Naast de tafel van 12 en de 4 omgevingen is er het IAA model, wat staat voor Informatie – Analyse – Actie. Dit model zet in op het verbeteren van de overlastbeleving.  

Het is een soort PDCA cyclus waarbij het bijzondere is dat je focust op realiseren van een gezamenlijke probleemdefinitie. Stel je een hangplek voor, daar zijn jongeren, er liggen wietzakjes, er is geluidsoverlast. Om die plek heen staan appartementen. De prullenbak wordt door de gemeente netjes 2x per week geleegd, de wijkagent ziet de jongeren nooit. De bewoners ervaren overlast en voelen zich niet veilig.

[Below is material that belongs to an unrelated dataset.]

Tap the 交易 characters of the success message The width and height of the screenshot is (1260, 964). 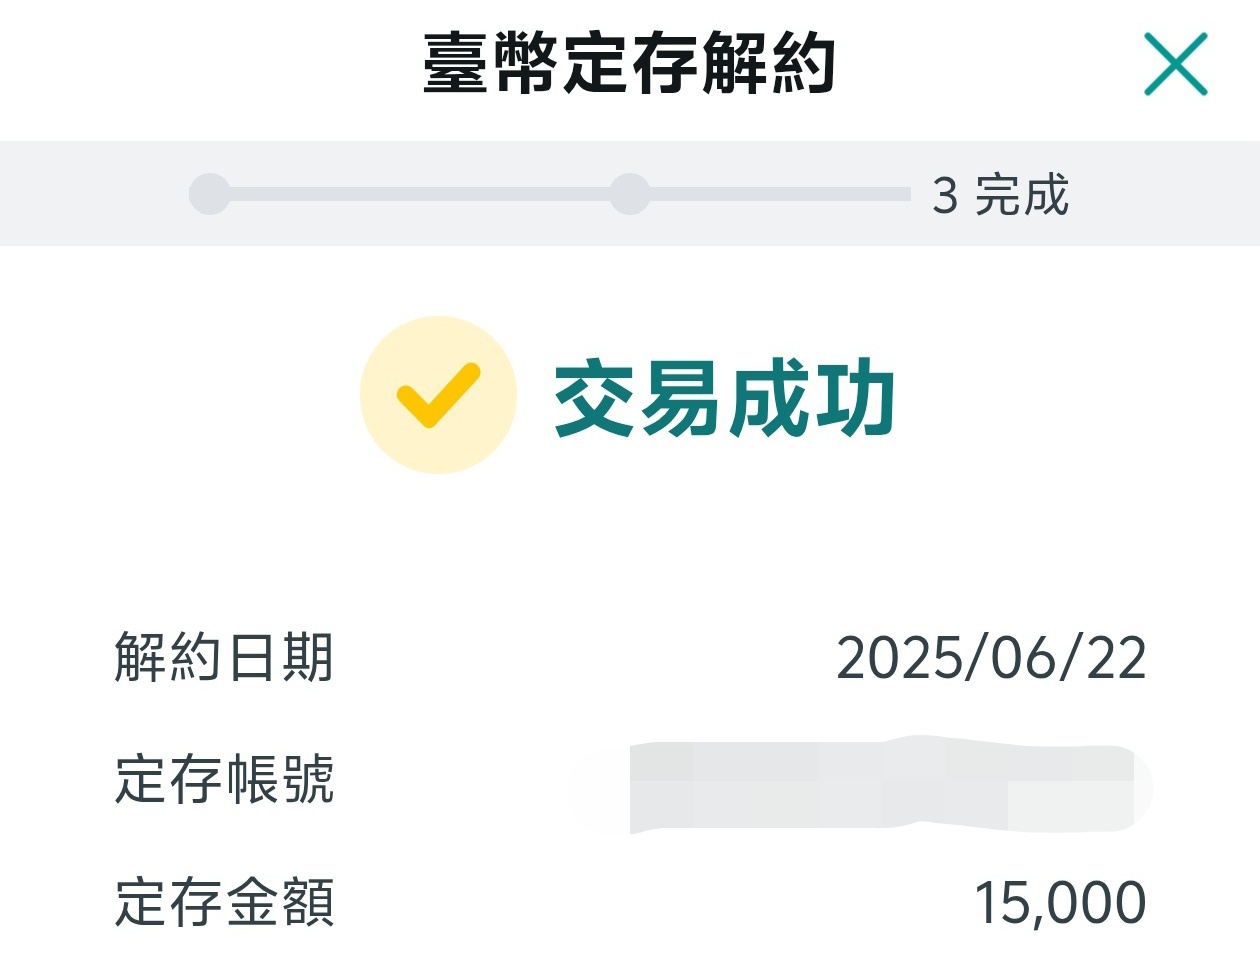click(x=637, y=399)
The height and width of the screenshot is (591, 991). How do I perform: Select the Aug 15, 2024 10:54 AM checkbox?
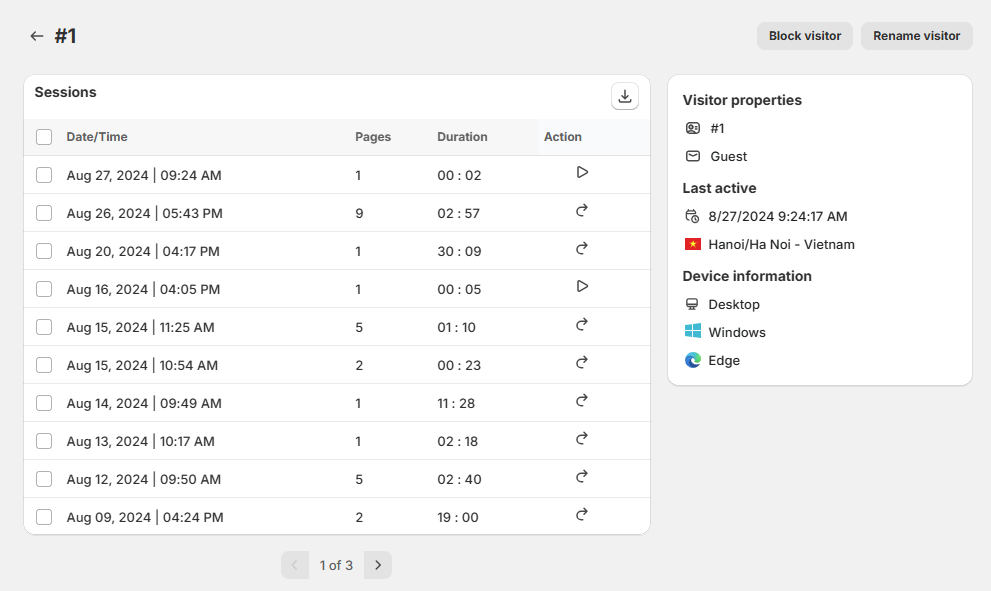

In het IAA model wordt samen afgepeld wat er speelt. Je vormt een oordeel over wat je waarneemt, positief, neutraal, negatief. Als mensen iets als negatief ervaren dan doet dat iets met gedrag, er volgt een gesprek met de wijkagent, je spreekt zelf de jongeren aan, een melding wordt gemaakt bij de gemeente.

Door samen in gesprek te gaan breng je deze beoordelingskaders in beeld, dat kan eerst individueel of gelijk in een groep. Mensen kunnen het op meerdere vlakken niet met elkaar eens zijn. Kijk naar wat je wel bindt, wat je wel kunt doen, hoe je in gesprek kunt gaan. Met elkaar ga je kijken wat iedereen ervaart en welke stappen je kunt zetten om het naar iets positiefs om te buigen.

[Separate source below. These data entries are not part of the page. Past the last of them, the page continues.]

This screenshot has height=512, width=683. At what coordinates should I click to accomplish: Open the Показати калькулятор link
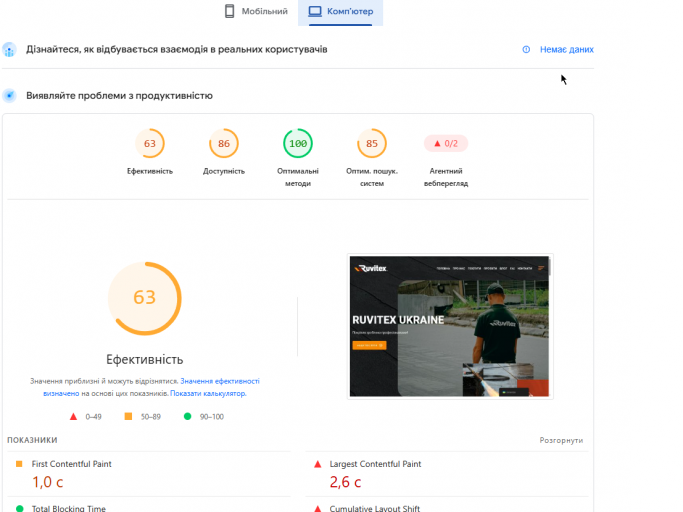point(208,393)
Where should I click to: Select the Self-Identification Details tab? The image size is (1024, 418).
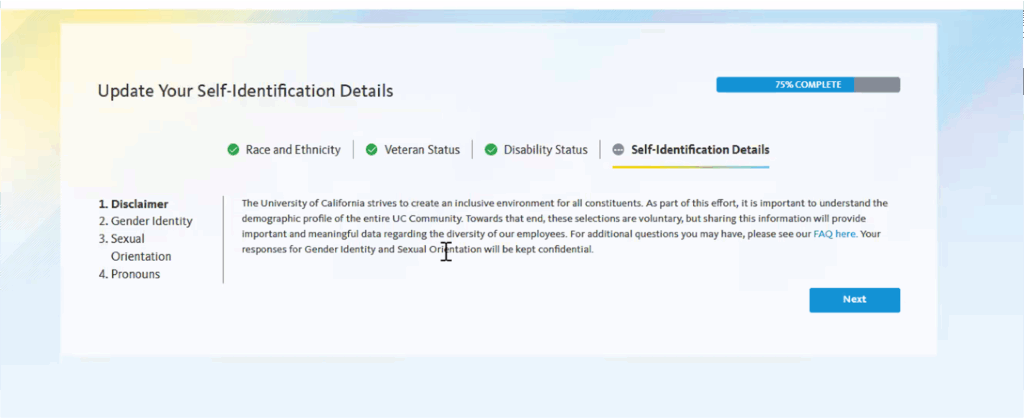point(700,150)
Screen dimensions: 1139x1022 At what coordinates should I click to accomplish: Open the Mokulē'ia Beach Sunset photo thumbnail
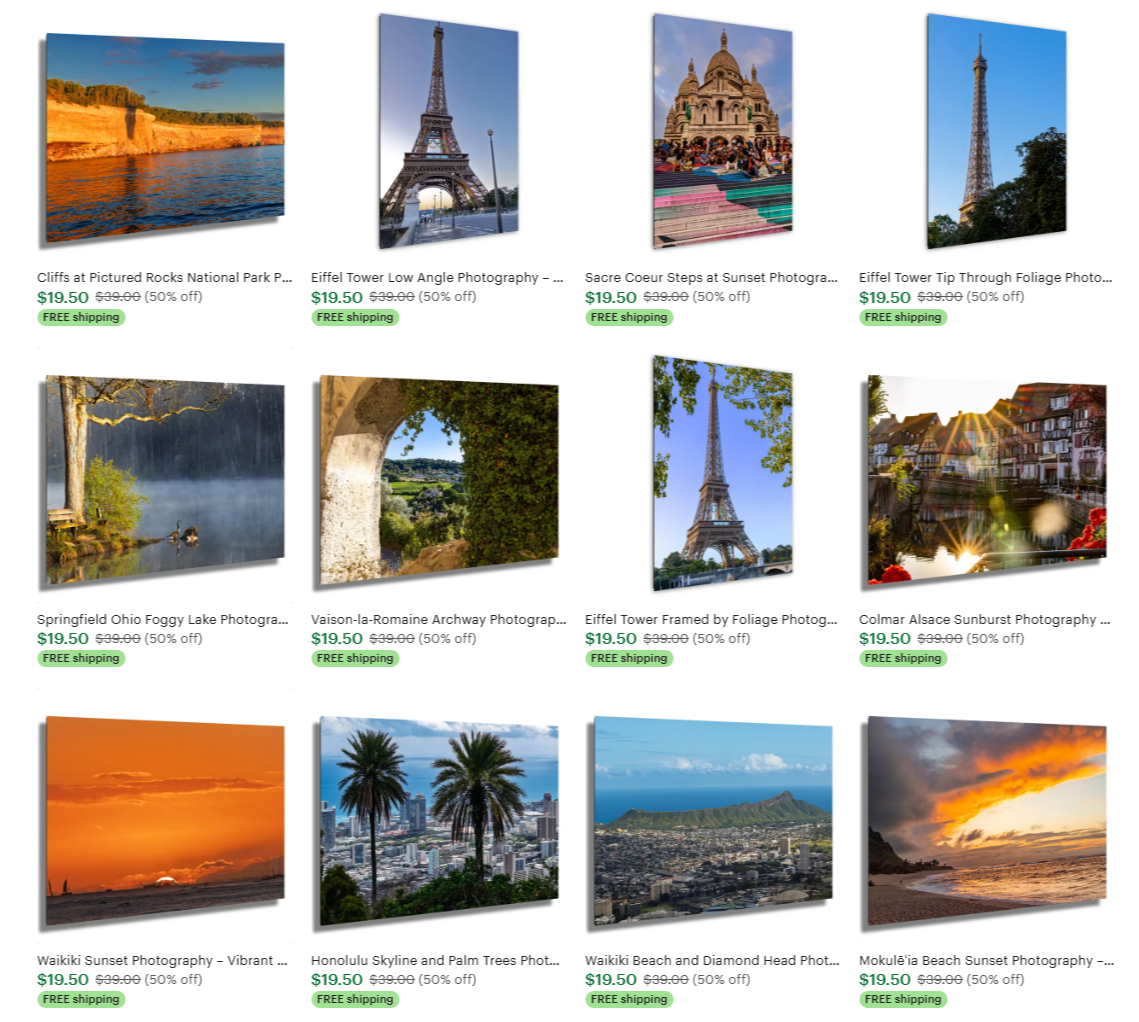tap(986, 821)
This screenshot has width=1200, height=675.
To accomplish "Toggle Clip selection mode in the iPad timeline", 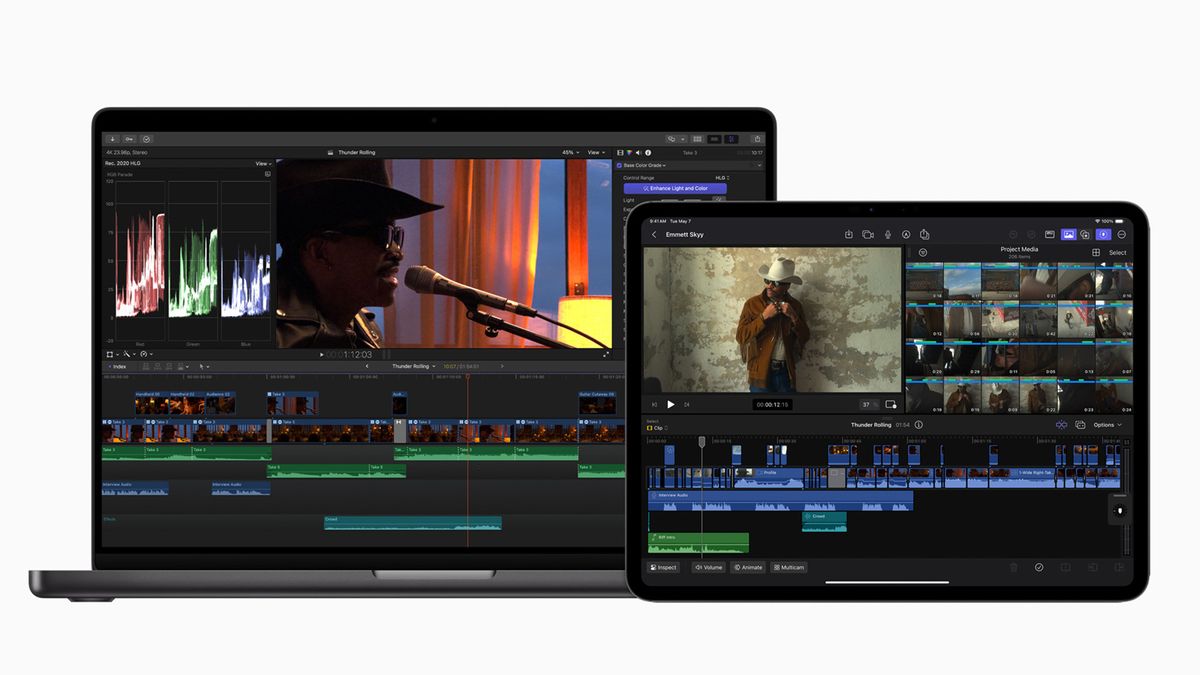I will (x=655, y=427).
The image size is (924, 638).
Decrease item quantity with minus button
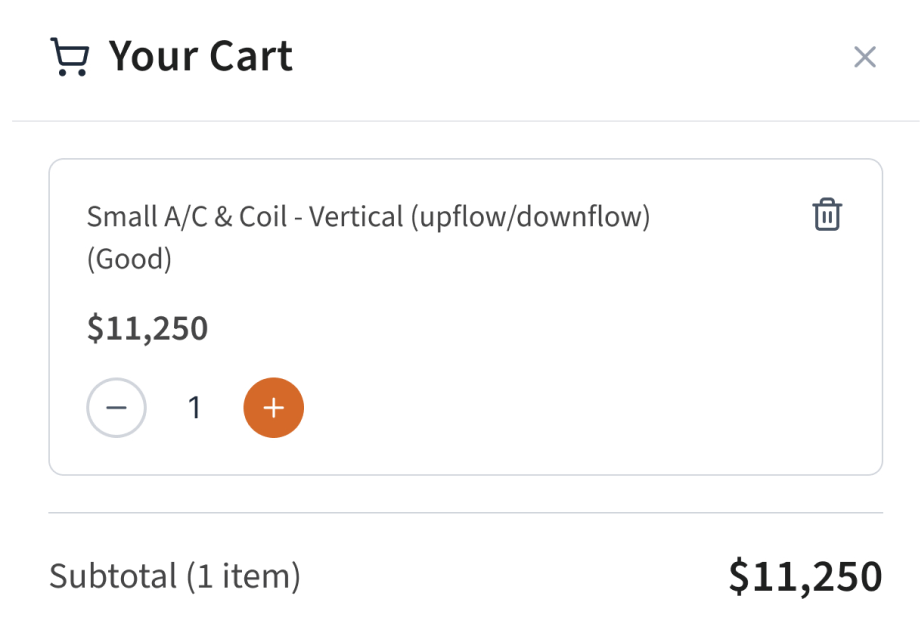click(117, 408)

In gesprek komen en blijven en samen kijken naar oplossingen is de kern. Hiervoor zijn doorgaans meerdere sessies nodig. De focus ligt ook op quick wins, opstarten van acties binnen 48 uur waarvoor 2 mensen zich hard willen maken (dat prioriteert problemen en zorgt voor draagvlak). Drive is nodig bij iedereen om succes te kunnen behalen!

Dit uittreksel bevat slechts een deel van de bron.